_WORK TO DO_
Update the entries below by replacing "GUI agent" with "screen-control agent" everywhere it occurs, keeping every other line unchanged.

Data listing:
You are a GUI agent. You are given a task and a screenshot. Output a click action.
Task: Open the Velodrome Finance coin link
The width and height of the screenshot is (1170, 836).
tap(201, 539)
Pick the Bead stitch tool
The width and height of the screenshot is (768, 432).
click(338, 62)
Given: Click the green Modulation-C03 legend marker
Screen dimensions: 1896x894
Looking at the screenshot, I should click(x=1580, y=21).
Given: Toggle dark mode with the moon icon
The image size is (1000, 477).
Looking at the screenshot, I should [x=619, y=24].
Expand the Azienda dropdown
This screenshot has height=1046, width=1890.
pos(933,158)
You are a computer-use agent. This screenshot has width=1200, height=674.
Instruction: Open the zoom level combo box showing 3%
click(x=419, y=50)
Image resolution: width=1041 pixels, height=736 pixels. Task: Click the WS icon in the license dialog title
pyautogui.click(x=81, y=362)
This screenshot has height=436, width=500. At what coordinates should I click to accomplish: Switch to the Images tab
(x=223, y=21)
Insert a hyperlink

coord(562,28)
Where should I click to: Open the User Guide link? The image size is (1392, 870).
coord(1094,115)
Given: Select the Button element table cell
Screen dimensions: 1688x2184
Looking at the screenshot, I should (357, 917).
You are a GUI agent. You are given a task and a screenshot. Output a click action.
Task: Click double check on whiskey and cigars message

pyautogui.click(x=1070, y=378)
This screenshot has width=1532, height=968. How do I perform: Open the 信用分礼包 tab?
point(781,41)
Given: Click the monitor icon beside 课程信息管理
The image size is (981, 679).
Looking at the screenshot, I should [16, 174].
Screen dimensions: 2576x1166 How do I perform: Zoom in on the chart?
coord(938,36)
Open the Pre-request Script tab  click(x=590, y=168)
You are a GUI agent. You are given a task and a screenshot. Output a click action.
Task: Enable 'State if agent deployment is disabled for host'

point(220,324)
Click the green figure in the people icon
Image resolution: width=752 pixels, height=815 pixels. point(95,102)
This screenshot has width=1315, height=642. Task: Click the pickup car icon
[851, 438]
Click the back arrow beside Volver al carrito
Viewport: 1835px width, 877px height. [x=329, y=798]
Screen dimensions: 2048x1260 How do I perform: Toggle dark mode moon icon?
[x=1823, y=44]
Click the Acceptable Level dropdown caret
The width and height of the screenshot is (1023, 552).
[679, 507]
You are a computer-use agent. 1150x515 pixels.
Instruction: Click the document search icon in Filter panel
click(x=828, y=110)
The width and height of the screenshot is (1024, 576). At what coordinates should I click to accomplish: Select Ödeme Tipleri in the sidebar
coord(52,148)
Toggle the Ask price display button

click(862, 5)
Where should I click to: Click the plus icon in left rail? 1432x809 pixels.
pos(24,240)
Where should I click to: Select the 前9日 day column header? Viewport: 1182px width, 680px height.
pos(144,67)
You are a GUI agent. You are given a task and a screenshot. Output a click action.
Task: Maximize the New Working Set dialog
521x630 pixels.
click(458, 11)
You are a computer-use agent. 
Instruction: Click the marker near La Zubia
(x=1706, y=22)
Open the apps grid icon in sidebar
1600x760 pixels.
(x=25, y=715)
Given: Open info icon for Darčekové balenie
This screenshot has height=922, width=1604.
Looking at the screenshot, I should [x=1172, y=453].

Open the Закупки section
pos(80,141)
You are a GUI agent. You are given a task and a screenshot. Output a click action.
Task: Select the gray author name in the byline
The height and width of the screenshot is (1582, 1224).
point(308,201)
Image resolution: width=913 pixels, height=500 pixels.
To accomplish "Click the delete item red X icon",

_SOLUTION FOR THIS EXERCISE_
You are a screen-control agent. You are given a task and a screenshot. Output a click action.
Task: Open the Velodrome Finance coin link
The width and height of the screenshot is (1170, 836).
tap(201, 539)
Pick the Bead stitch tool
The width and height of the screenshot is (768, 432).
click(338, 62)
Given: Click the green Modulation-C03 legend marker
Screen dimensions: 1896x894
Looking at the screenshot, I should click(x=1580, y=21).
Given: Toggle dark mode with the moon icon
The image size is (1000, 477).
Looking at the screenshot, I should [x=619, y=24].
Expand the Azienda dropdown
This screenshot has height=1046, width=1890.
pos(933,158)
You are a computer-use agent. This screenshot has width=1200, height=674.
Instruction: Open the zoom level combo box showing 3%
click(x=419, y=50)
Image resolution: width=1041 pixels, height=736 pixels. Task: Click the WS icon in the license dialog title
pyautogui.click(x=81, y=362)
This screenshot has height=436, width=500. At what coordinates should I click to accomplish: Switch to the Images tab
(x=223, y=21)
Insert a hyperlink

coord(562,28)
Where should I click to: Open the User Guide link? The image size is (1392, 870).
coord(1094,115)
Given: Select the Button element table cell
Screen dimensions: 1688x2184
Looking at the screenshot, I should (357, 917).
You are a screen-control agent. You are given a task and a screenshot. Output a click action.
Task: Click double check on whiskey and cigars message

pyautogui.click(x=1070, y=378)
This screenshot has width=1532, height=968. How do I perform: Open the 信用分礼包 tab?
point(781,41)
Given: Click the monitor icon beside 课程信息管理
The image size is (981, 679).
Looking at the screenshot, I should [16, 174].
Screen dimensions: 2576x1166 How do I perform: Zoom in on the chart?
coord(938,36)
Open the Pre-request Script tab  click(x=590, y=168)
You are a screen-control agent. You are given a task and a screenshot. Output a click action.
Task: Enable 'State if agent deployment is disabled for host'

point(220,324)
Click the green figure in the people icon
Image resolution: width=752 pixels, height=815 pixels. point(95,102)
This screenshot has width=1315, height=642. Task: Click the pickup car icon
[851, 438]
Click the back arrow beside Volver al carrito
Viewport: 1835px width, 877px height. [x=329, y=798]
Screen dimensions: 2048x1260 How do I perform: Toggle dark mode moon icon?
[x=1823, y=44]
Click the Acceptable Level dropdown caret
The width and height of the screenshot is (1023, 552).
[679, 507]
You are a computer-use agent. 1150x515 pixels.
Instruction: Click the document search icon in Filter panel
click(x=828, y=110)
The width and height of the screenshot is (1024, 576). At what coordinates should I click to accomplish: Select Ödeme Tipleri in the sidebar
coord(52,148)
Toggle the Ask price display button

click(862, 5)
Where should I click to: Click the plus icon in left rail? 1432x809 pixels.
pos(24,240)
Where should I click to: Select the 前9日 day column header? Viewport: 1182px width, 680px height.
pos(144,67)
You are a screen-control agent. You are given a task and a screenshot. Output a click action.
Task: Maximize the New Working Set dialog
521x630 pixels.
click(458, 11)
You are a computer-use agent. 
Instruction: Click the marker near La Zubia
(x=1706, y=22)
Open the apps grid icon in sidebar
1600x760 pixels.
(x=25, y=715)
Given: Open info icon for Darčekové balenie
This screenshot has height=922, width=1604.
Looking at the screenshot, I should [x=1172, y=453].

Open the Закупки section
pos(80,141)
You are a screen-control agent. You are given a task and a screenshot. Output a click action.
Task: Select the gray author name in the byline
The height and width of the screenshot is (1582, 1224).
point(308,201)
Image resolution: width=913 pixels, height=500 pixels.
To accomplish "Click the delete item red X icon",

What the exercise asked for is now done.